>> begin Source data
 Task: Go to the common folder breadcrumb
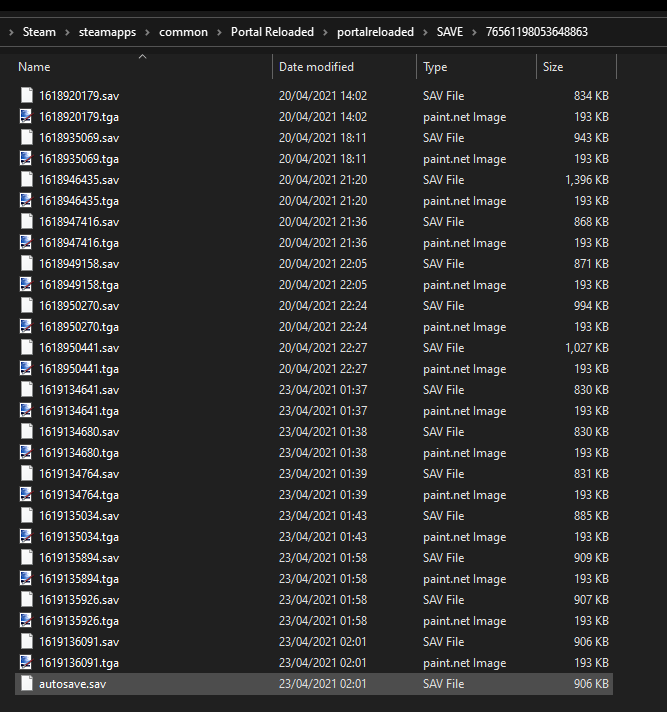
>> end Source data
>> begin Source data
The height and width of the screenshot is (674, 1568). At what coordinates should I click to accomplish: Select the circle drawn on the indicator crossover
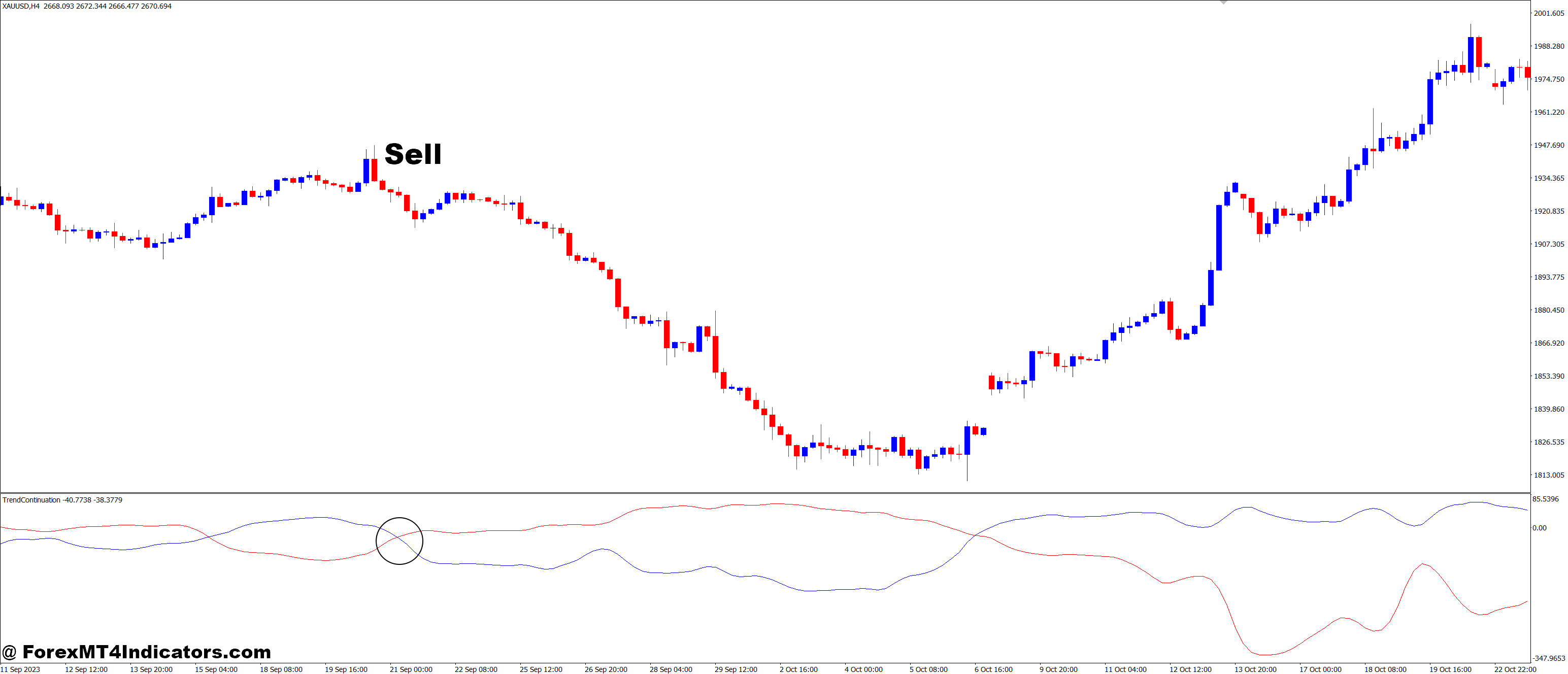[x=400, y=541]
>> end Source data
>> begin Source data
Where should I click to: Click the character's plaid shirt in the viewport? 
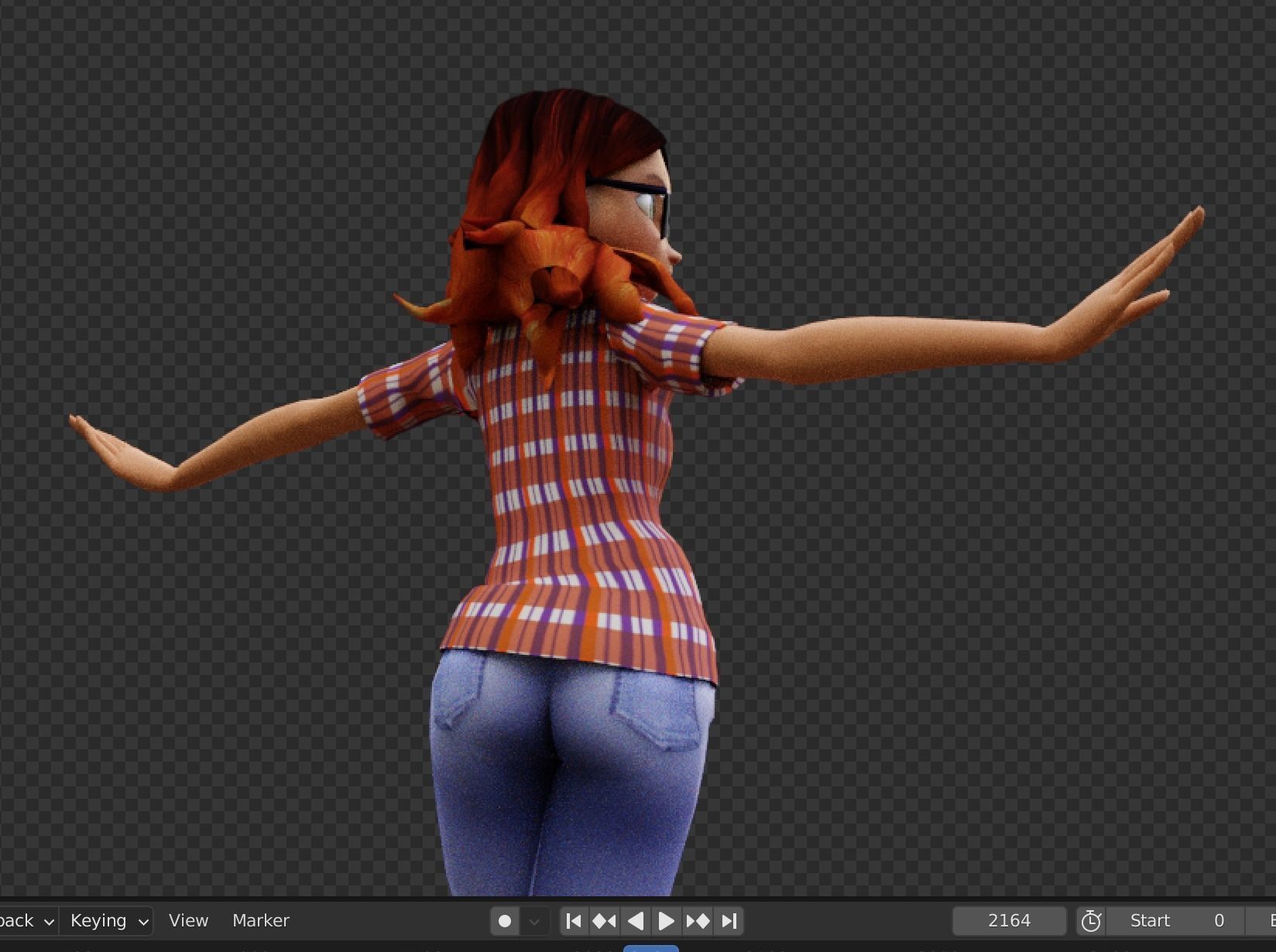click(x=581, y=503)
>> end Source data
In the records above, swap "plaid shirt" for "denim jacket" and write the lines again, starting with the line that contains "Where should I" and going on through the line that contains "click(x=581, y=503)". Leave the pictures out.

• Full output
Where should I click to: Click the character's denim jacket in the viewport? 
click(x=581, y=503)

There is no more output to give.